OP-Slack Notification
OpenProject ↔ Slack integration built entirely via multi-AI Vibe Coding
Background
Integration service bridging OpenProject work package events to Slack channel notifications. Built entirely through AI-assisted development (Cursor, Claude Code, Codex) with zero hand-written code as an experiment in vibe coding workflows.
Architecture
OpenProject webhook → Gin HTTP handler → event parser (work package created/updated) → Slack API (Block Kit message) → target channel. Deployed via GitLab CI/CD → Docker multi-stage build (scratch base) → ECR → SSH deploy.
Key Implementations
Webhook Event Processing
Receives OpenProject webhook payloads, parses work package events, and transforms them into structured Slack Block Kit messages.
Why: Direct webhook-to-Slack transformation eliminates polling and delivers project updates to teams within seconds.

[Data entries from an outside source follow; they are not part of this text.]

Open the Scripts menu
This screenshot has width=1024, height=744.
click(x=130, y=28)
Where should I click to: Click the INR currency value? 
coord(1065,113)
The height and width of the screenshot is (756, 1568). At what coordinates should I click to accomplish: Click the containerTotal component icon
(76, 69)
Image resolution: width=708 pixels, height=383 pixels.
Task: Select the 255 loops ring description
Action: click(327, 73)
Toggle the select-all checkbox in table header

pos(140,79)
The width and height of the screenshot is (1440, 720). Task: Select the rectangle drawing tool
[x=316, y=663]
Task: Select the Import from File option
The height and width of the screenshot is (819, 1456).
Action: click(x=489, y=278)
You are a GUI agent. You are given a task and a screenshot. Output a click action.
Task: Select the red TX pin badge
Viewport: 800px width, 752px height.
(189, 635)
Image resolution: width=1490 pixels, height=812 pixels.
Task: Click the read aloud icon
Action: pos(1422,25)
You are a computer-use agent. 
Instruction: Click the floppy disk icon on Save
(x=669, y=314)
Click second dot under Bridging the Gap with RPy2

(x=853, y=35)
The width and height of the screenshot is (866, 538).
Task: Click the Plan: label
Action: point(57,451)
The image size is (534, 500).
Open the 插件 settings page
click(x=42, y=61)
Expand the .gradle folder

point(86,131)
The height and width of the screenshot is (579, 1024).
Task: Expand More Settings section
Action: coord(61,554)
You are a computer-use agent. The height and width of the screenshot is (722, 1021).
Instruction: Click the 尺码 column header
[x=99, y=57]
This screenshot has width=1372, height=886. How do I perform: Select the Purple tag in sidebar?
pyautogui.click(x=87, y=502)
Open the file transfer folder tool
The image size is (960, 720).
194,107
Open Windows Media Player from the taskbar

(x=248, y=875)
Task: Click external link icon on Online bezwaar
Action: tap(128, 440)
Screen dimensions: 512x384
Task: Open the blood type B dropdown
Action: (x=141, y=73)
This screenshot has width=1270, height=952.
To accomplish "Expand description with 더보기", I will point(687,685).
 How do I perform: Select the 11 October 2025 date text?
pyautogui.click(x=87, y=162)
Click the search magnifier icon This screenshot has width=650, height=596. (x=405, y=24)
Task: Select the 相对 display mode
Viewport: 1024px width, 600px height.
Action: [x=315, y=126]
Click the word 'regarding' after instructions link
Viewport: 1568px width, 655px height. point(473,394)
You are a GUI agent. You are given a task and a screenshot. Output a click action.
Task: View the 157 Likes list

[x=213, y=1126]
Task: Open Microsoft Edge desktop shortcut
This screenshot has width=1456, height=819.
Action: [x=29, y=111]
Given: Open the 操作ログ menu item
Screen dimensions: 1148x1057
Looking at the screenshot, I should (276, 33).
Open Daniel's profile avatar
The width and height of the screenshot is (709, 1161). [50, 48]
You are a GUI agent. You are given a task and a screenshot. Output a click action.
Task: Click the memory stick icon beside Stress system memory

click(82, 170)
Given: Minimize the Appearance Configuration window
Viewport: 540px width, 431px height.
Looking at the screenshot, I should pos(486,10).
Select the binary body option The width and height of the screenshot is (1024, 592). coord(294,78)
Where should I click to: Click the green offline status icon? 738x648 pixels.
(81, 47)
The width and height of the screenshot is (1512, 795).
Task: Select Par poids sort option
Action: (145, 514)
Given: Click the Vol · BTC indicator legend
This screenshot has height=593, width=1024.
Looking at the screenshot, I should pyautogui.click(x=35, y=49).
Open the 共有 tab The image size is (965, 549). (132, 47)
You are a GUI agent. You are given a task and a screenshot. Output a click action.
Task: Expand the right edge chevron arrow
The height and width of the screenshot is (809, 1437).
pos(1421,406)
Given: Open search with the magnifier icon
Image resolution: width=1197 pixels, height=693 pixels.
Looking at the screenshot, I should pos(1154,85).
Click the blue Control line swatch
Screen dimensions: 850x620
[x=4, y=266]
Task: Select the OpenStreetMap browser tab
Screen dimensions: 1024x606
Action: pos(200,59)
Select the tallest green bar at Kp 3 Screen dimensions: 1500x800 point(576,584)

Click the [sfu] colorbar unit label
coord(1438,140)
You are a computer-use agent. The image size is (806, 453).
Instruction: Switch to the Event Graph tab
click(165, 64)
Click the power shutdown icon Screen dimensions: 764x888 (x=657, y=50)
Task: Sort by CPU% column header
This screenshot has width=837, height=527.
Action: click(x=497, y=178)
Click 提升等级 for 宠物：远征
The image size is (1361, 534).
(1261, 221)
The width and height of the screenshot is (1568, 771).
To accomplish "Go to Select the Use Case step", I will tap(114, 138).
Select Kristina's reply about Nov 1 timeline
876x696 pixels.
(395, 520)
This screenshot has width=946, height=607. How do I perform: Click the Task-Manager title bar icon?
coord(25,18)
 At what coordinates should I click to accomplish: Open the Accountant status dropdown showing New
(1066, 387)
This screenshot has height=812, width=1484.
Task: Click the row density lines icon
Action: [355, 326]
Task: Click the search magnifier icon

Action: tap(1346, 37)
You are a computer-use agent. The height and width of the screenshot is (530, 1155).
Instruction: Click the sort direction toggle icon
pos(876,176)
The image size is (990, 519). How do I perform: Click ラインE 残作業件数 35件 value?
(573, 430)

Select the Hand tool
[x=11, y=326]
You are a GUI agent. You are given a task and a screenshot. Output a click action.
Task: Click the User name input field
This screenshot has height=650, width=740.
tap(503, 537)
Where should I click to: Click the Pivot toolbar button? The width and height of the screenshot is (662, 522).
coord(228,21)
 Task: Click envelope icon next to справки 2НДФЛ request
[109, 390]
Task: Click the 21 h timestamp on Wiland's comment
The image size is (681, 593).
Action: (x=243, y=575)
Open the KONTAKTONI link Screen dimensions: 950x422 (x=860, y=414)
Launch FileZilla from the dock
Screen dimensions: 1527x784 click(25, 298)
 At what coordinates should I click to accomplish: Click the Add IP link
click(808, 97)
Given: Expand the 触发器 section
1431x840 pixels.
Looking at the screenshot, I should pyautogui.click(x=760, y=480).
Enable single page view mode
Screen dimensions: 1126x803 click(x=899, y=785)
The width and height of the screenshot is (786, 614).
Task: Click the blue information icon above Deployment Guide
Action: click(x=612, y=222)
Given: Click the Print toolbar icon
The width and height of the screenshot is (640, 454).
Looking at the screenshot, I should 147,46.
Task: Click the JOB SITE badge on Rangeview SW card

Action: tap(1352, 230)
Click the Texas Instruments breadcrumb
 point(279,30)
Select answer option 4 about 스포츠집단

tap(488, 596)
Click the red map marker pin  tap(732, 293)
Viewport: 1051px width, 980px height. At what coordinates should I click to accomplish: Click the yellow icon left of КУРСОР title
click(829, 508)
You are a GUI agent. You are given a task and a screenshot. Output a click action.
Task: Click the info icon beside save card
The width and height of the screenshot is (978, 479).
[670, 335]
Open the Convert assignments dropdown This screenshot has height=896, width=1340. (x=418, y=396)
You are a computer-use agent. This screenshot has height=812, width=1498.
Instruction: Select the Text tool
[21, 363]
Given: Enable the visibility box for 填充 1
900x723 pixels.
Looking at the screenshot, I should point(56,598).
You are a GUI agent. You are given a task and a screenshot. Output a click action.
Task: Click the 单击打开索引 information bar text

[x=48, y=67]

Multi-Stage Docker Build with Scratch Base
Compiles the Go binary in a build stage and copies only the static binary into a scratch-based final image.
Why: Scratch-based images contain no OS, shell, or package manager, minimizing attack surface and reducing image size to just the compiled binary.
Full Vibe Coding Delivery
Entire service was built using a multi-AI workflow: Cursor for scaffolding, Claude Code for implementation, and Codex for review.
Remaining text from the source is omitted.